Start of Material provided
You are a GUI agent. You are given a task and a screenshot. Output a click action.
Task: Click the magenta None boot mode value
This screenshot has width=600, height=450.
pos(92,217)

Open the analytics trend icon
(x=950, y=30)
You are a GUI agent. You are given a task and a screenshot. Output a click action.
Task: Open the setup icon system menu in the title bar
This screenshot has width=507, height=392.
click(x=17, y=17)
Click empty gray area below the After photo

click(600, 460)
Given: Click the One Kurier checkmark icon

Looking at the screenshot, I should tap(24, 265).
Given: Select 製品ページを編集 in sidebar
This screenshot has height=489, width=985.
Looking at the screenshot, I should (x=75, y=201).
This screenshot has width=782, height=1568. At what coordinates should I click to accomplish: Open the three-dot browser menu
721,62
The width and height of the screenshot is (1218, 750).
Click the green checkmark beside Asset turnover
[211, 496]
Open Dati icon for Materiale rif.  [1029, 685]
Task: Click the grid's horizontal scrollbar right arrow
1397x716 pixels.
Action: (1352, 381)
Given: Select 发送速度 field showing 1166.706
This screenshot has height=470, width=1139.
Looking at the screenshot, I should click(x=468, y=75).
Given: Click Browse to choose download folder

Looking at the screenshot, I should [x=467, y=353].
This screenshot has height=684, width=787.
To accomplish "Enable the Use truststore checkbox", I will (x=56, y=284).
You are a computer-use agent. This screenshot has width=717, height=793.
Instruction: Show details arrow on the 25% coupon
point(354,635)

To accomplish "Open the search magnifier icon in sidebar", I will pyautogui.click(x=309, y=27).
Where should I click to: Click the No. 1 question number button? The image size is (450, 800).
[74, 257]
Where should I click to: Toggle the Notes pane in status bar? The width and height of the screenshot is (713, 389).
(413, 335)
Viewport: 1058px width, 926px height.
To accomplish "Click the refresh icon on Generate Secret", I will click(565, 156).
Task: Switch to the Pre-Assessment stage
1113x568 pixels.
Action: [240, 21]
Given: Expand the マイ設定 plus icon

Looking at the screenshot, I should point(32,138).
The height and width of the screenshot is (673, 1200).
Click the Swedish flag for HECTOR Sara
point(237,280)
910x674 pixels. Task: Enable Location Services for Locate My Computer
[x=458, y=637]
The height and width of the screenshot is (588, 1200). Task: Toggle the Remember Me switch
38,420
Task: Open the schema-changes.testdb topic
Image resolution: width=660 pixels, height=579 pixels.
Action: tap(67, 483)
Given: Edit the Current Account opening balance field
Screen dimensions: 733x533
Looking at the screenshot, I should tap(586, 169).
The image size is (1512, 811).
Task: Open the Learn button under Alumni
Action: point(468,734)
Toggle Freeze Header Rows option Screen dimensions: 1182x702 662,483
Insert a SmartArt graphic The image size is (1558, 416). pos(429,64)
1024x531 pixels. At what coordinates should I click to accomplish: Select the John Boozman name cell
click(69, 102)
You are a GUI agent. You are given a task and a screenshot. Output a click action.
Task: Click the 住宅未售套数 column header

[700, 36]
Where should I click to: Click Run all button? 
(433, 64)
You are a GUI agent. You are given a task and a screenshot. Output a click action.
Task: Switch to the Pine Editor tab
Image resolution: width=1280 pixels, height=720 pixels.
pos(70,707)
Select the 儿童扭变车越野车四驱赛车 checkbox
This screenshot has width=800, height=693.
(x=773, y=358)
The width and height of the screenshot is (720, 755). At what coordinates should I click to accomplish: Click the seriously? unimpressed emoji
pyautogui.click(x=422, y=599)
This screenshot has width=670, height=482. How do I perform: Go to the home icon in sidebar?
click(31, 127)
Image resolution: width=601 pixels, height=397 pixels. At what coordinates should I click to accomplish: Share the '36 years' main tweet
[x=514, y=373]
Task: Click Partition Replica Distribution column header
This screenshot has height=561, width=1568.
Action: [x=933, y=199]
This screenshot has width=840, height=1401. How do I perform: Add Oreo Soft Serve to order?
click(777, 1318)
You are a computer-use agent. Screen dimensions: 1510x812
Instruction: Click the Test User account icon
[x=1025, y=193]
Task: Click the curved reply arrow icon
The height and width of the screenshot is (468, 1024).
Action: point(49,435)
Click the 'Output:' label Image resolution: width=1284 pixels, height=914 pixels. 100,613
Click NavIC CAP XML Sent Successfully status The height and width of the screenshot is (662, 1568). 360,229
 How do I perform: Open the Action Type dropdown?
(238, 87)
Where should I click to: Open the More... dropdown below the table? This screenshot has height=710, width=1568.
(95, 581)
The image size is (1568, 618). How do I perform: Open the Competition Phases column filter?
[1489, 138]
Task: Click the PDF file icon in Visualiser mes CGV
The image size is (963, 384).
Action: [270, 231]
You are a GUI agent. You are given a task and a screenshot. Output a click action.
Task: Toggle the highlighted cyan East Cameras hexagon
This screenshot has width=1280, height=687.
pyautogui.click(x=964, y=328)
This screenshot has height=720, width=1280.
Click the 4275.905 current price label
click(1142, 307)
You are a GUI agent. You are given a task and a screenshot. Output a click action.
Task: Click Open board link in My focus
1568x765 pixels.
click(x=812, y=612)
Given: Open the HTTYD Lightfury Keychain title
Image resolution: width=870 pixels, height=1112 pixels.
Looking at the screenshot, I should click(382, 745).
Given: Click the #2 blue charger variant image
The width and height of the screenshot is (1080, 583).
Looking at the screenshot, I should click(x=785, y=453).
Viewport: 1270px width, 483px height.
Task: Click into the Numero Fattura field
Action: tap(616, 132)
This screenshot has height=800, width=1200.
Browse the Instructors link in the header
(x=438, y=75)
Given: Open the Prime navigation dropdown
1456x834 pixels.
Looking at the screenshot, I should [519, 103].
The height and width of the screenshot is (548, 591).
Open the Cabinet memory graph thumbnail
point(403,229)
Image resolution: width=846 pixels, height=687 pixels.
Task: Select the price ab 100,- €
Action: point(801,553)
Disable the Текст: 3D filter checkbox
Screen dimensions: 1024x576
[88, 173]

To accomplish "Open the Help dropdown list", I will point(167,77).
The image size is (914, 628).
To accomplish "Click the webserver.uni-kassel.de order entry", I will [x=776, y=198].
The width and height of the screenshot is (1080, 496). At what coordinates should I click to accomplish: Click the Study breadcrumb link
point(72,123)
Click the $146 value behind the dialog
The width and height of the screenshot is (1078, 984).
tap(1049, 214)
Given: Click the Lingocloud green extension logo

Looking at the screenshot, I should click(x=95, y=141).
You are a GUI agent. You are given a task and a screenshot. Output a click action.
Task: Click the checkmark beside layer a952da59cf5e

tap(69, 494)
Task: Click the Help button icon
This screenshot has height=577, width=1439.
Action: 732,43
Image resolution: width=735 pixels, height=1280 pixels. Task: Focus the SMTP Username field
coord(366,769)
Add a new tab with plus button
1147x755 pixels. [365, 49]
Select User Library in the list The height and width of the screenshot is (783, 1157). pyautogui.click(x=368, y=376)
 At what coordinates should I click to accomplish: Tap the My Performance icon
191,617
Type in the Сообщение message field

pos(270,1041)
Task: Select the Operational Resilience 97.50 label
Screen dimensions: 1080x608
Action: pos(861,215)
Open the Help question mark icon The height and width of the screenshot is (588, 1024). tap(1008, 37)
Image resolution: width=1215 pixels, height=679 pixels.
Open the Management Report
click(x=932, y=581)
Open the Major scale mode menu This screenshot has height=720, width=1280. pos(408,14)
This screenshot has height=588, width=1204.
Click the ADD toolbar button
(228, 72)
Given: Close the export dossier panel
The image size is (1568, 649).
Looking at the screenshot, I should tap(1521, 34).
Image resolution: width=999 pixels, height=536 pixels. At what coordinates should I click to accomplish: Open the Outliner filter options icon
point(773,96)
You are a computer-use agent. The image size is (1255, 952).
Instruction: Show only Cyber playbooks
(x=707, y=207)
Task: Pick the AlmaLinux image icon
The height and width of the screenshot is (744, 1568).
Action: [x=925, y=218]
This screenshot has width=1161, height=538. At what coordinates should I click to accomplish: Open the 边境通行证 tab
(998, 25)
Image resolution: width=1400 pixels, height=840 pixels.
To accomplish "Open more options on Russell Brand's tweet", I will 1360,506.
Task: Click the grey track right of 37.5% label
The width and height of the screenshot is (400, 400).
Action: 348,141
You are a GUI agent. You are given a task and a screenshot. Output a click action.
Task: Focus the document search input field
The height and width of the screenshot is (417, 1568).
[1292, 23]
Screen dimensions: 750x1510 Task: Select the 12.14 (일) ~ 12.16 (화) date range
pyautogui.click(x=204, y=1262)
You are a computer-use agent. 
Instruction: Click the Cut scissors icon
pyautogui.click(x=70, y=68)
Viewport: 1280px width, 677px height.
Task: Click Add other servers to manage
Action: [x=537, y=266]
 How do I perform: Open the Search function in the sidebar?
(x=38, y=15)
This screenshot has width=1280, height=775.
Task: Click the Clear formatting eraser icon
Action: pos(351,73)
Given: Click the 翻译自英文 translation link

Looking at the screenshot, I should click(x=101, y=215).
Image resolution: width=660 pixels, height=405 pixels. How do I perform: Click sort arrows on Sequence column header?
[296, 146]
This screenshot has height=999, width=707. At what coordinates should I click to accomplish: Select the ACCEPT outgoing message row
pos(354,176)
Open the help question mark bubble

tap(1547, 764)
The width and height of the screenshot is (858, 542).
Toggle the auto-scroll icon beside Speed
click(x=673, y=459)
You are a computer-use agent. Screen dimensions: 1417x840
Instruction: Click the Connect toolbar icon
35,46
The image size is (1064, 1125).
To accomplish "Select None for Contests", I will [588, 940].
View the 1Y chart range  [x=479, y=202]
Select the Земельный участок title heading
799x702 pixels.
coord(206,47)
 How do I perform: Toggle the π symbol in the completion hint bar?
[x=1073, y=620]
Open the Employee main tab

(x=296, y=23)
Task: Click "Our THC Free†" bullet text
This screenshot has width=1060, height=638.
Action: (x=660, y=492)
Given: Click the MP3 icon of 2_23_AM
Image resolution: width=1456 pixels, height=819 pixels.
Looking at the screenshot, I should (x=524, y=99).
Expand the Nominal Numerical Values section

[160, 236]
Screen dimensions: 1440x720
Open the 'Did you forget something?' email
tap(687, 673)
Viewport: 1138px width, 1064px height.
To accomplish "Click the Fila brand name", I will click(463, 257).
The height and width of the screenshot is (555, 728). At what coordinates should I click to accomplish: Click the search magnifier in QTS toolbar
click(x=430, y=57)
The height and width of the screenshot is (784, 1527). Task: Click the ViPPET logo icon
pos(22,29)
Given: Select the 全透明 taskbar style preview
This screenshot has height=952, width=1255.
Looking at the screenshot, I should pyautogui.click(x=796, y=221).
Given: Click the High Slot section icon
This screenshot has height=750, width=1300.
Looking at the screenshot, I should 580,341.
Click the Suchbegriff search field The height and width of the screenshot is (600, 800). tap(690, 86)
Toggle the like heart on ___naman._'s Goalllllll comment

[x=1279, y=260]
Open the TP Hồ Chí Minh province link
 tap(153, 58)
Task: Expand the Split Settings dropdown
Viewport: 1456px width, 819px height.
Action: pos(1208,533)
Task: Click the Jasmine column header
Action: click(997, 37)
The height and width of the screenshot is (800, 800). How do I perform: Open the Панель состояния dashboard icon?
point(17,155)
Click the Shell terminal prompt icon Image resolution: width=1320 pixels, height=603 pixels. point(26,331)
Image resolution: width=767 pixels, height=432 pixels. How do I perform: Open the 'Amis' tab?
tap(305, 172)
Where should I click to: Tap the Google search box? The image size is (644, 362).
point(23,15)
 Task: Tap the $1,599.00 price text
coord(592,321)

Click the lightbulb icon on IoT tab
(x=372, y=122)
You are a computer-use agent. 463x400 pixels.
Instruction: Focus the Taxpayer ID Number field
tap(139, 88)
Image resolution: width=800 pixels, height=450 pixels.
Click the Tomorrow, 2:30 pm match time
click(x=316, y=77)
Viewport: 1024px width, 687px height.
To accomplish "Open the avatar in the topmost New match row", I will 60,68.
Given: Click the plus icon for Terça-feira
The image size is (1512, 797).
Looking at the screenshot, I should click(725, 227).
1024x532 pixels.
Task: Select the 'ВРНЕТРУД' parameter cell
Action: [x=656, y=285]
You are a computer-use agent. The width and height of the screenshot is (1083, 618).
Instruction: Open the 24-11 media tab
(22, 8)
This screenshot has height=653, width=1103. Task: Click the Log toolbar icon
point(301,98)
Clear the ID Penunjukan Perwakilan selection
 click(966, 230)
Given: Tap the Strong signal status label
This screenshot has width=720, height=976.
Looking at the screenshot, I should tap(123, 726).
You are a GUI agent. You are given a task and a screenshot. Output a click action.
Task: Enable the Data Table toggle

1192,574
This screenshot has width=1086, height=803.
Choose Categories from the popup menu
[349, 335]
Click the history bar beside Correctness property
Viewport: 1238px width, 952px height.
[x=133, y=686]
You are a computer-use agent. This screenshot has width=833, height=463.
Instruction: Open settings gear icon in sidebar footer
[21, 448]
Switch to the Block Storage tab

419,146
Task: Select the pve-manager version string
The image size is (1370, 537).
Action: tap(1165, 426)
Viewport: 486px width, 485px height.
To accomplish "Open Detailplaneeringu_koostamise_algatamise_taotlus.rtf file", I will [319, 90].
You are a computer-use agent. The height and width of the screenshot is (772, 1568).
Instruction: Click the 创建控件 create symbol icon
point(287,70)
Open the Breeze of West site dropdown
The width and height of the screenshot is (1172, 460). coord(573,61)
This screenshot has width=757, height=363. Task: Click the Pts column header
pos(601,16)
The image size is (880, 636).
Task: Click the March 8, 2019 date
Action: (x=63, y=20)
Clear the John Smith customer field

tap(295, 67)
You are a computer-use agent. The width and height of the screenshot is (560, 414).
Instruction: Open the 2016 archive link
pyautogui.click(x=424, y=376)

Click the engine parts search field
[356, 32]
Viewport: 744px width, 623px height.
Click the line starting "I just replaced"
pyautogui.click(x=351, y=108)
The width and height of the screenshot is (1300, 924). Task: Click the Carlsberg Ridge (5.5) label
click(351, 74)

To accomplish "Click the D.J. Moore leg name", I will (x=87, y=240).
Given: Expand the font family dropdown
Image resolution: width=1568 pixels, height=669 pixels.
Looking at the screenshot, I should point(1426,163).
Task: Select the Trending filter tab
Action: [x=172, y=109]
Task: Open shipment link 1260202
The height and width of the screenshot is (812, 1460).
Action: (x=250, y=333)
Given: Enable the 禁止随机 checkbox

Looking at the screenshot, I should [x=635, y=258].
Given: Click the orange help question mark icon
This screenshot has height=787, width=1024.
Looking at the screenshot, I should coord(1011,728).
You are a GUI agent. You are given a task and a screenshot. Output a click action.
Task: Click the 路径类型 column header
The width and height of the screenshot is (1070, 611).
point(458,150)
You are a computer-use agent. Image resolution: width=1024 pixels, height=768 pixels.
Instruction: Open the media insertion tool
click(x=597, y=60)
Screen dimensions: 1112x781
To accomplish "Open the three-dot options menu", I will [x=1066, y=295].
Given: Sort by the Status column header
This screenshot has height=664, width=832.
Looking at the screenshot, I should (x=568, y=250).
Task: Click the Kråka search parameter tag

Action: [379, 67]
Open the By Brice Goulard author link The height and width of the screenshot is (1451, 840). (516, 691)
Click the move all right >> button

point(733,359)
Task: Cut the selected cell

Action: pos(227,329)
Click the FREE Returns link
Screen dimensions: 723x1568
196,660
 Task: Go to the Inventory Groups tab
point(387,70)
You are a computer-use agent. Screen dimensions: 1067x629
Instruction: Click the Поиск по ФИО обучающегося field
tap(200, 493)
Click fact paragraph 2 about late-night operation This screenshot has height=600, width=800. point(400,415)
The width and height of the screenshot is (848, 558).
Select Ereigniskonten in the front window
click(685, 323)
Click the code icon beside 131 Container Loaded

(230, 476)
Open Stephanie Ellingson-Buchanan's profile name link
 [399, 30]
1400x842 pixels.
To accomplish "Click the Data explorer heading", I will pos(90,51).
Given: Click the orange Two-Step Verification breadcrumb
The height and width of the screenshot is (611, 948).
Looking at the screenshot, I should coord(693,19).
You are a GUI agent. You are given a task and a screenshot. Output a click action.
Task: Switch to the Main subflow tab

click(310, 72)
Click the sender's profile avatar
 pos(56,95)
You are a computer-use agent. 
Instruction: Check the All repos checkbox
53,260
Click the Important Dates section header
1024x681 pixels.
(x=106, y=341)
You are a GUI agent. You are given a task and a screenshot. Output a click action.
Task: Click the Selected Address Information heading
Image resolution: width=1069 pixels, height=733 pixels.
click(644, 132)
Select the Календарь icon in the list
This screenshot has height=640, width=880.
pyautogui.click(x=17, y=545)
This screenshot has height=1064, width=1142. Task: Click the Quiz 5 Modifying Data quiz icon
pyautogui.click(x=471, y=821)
End of Material provided
Could you retype exactly the lines above, starting at the line that contains "Instruction: Click the 创建控件" and ending at the line that contains "Given: Click the orange help", and nothing more?

Instruction: Click the 创建控件 create symbol icon
point(287,70)
Open the Breeze of West site dropdown
The width and height of the screenshot is (1172, 460). coord(573,61)
This screenshot has width=757, height=363. Task: Click the Pts column header
pos(601,16)
The image size is (880, 636).
Task: Click the March 8, 2019 date
Action: (x=63, y=20)
Clear the John Smith customer field

tap(295, 67)
You are a computer-use agent. The width and height of the screenshot is (560, 414).
Instruction: Open the 2016 archive link
pyautogui.click(x=424, y=376)

Click the engine parts search field
[356, 32]
Viewport: 744px width, 623px height.
Click the line starting "I just replaced"
pyautogui.click(x=351, y=108)
The width and height of the screenshot is (1300, 924). Task: Click the Carlsberg Ridge (5.5) label
click(351, 74)

To accomplish "Click the D.J. Moore leg name", I will (x=87, y=240).
Given: Expand the font family dropdown
Image resolution: width=1568 pixels, height=669 pixels.
Looking at the screenshot, I should point(1426,163).
Task: Select the Trending filter tab
Action: [x=172, y=109]
Task: Open shipment link 1260202
The height and width of the screenshot is (812, 1460).
Action: (x=250, y=333)
Given: Enable the 禁止随机 checkbox

Looking at the screenshot, I should [x=635, y=258].
Given: Click the orange help question mark icon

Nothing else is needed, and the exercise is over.